Fue por aquella época en que iniciaron mis meditaciones sobre la maldad. Descubrí por mí mismo el paralelismo entre los conceptos de pecado y delito. De alguna manera yo sabía que Dios está en todas partes; menos en el pecado, pues ése es el lugar vacío de Dios, la ausencia de Dios. Después descubrí que esa idea la había expresado el poeta Charles Baudelaire, quien a su vez la retomó del filósofo Joseph de Maistre. Y ya no me pareció una idea justa, es decir, verdadera.
Siempre he creído que hay algo extraño en la intelectualidad precoz: un niño con inclinación hacia lo espiritual tiene algo de monstruoso. Una madre preocupada por el paso del tiempo en sus hijos, conminándolos a aprovechar cada instante, los instiga a llevar una vita activa. Sí, el mundo de la acción; pero no de la acción ciega, sino dirigida hacia el aprendizaje. Sin saber, los vuelve secuaces de Benedetto di Norcia y suscribe su lema imperativo: Ora et labora.
El activismo dinámico al que me sometía mi madre no me impedía reflexionar, al contrario. Por las noches y en los ratos muertos, pensaba que si hay maldad entonces Dios es poroso, un queso gruyere enorme. Y eso no estaba bien. Mejor quería creer que el bien y el mal estaban juntos pero no fusionados: una gota de aceite en el agua, una suspensión. Pero esas respuestas no me dejaban satisfecho.

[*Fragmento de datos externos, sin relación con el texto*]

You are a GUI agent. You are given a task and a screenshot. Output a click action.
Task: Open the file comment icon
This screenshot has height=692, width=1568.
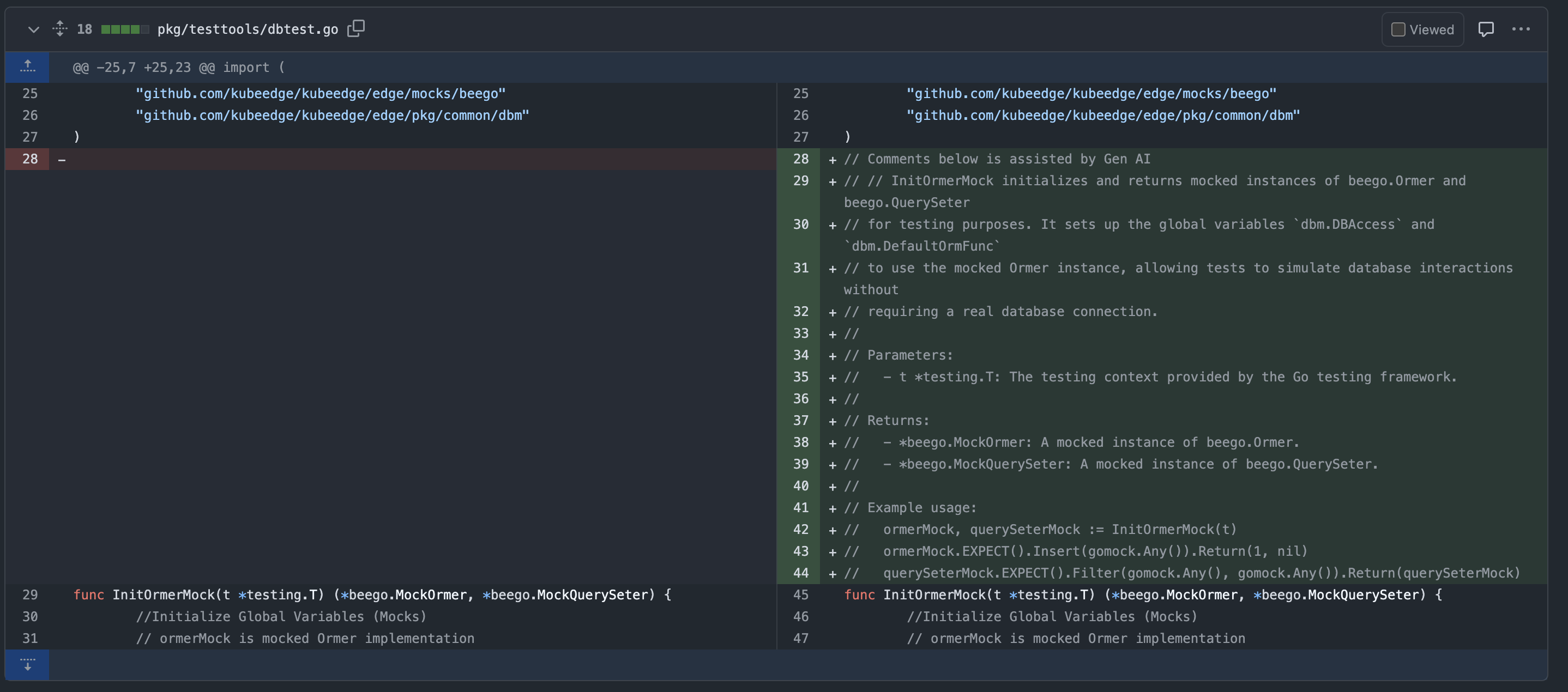point(1486,29)
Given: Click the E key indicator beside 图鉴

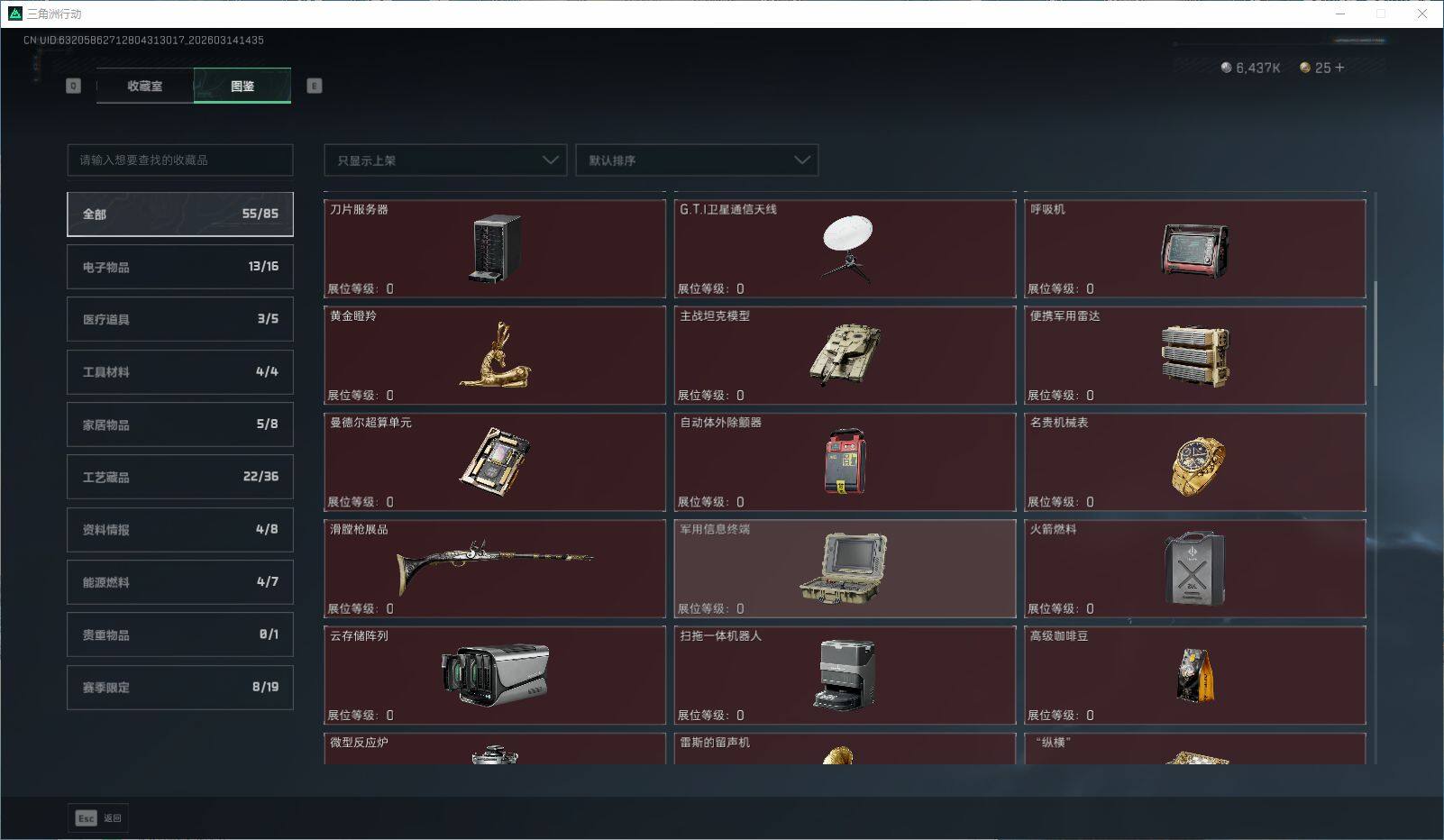Looking at the screenshot, I should pos(313,86).
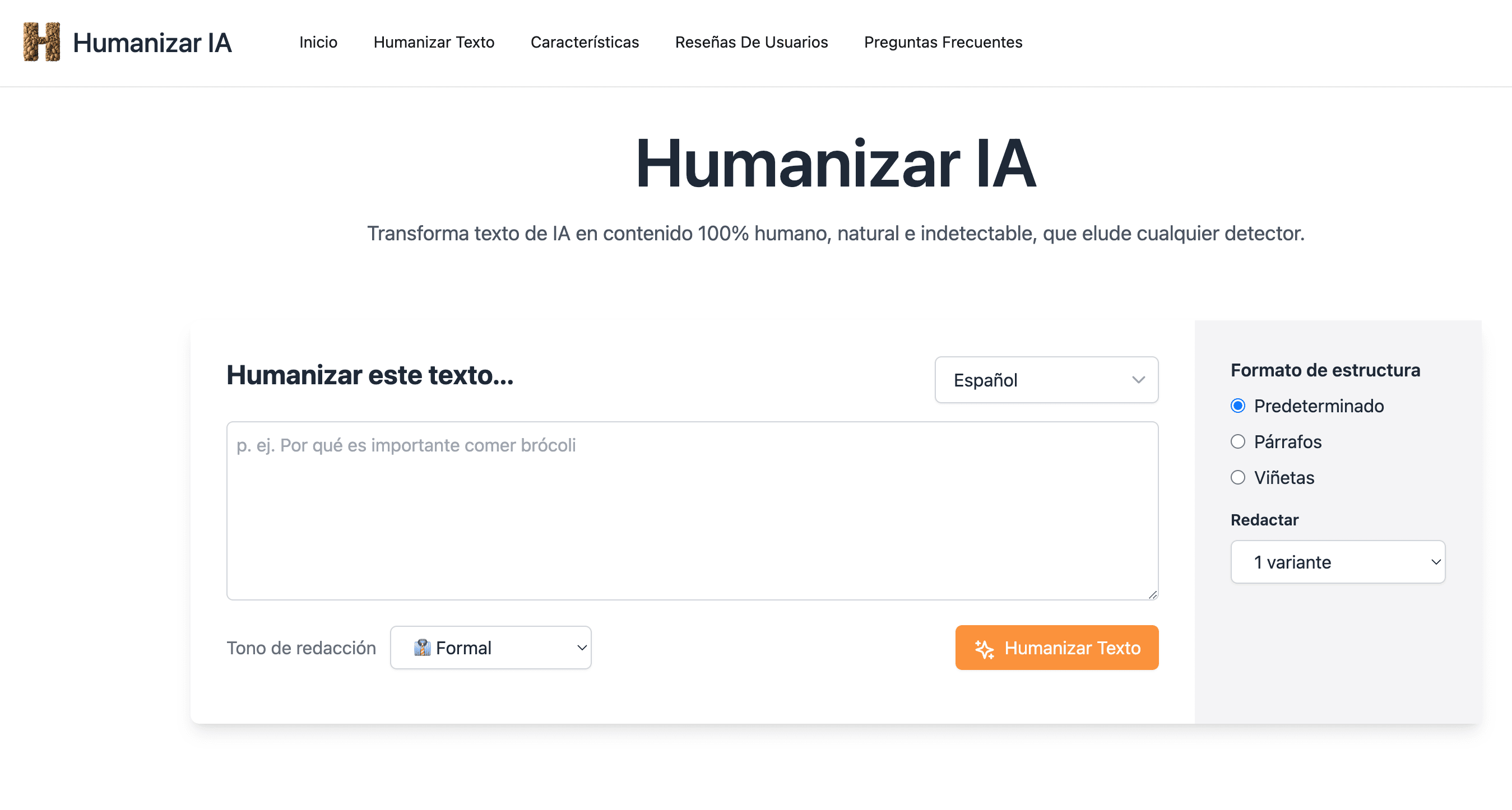Click the Humanizar IA brand name
1512x810 pixels.
click(x=152, y=43)
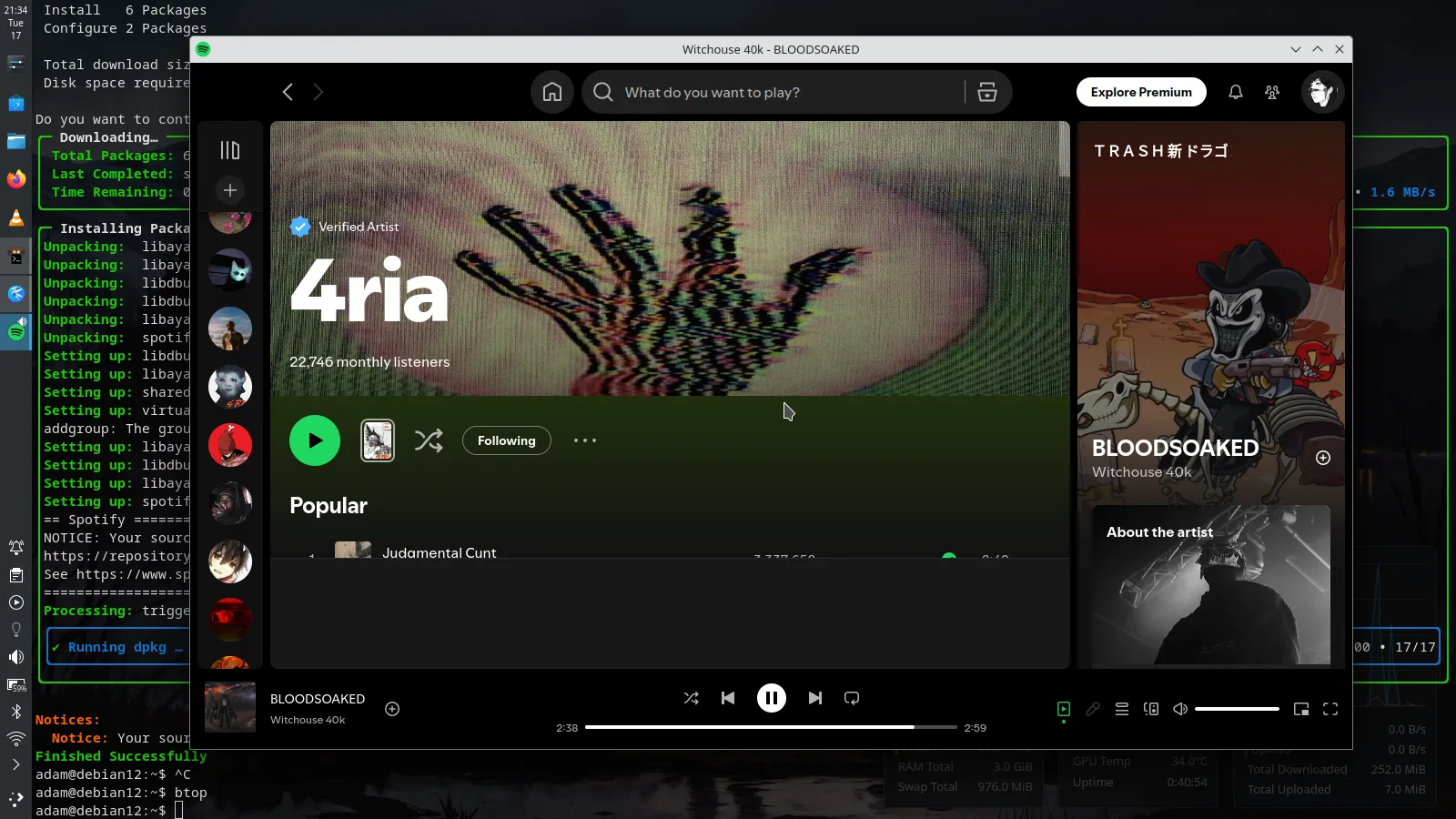Open the Friend Activity icon

click(x=1272, y=92)
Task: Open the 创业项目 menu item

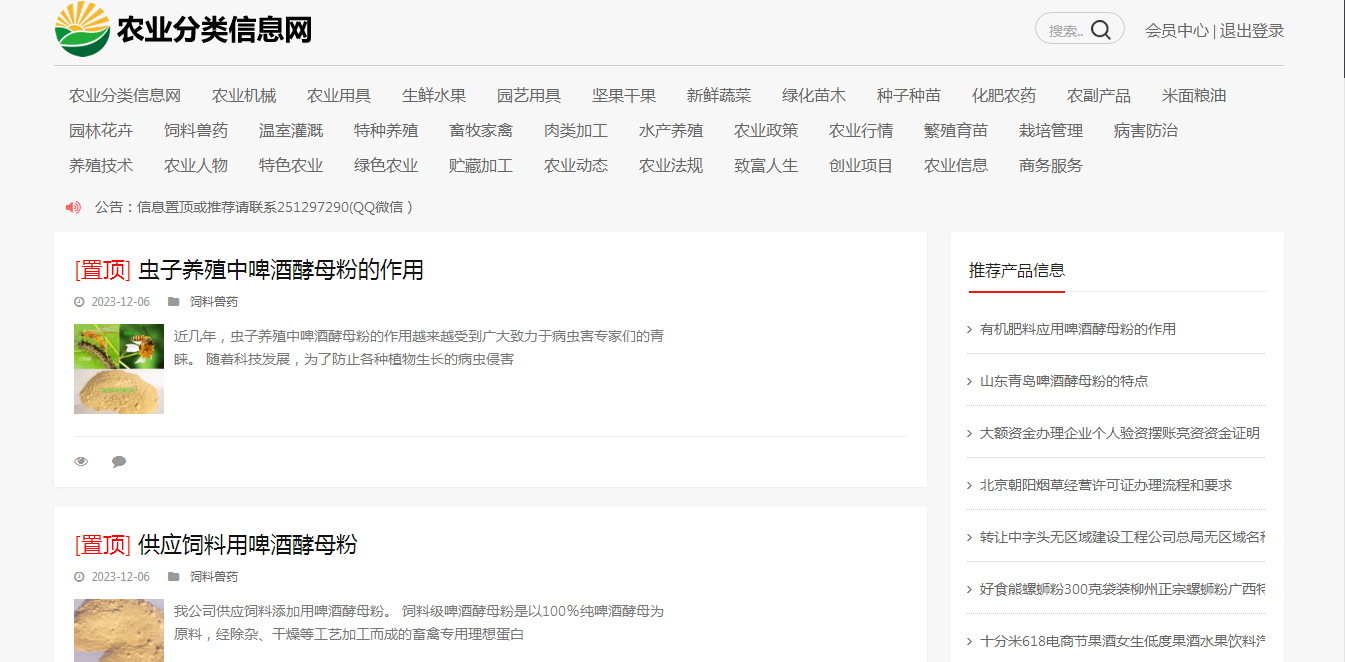Action: click(860, 165)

Una pesadilla recurrente me acosaba: soñaba una caja de vidrio, una especie de escaparate, en el que estaban encerrados el bien y el mal. Yo, de manera consciente, decidía abrir la compuerta. Despertaba angustiado y exhausto. Faltaba mucho para que leyera a Nietzsche y sus meditaciones más allá del bien y del mal, o su teoría de la transmutación de los valores. Tan sólo era un niño obsesionado con el movimiento: diversión, juego, ejercicio físico y deberes escolares.
Deducía que el descanso era malo, porque la acumulación de energía siempre tenía consecuencias nefastas. Y entonces creía en los beneficios de la enajenación por el trabajo, algo así como lo que expresa un proverbio de William Blake: “La abeja laboriosa no tiene tiempo para la tristeza”. O de nuevo Baudelaire, exhortándonos: “Trabajemos, trabajemos pues es menos aburrido que divertirse”. Por lo tanto, la divisa era mantenerse ocupado, entretenido, para no hacer maldades y para ser feliz, para no pensar.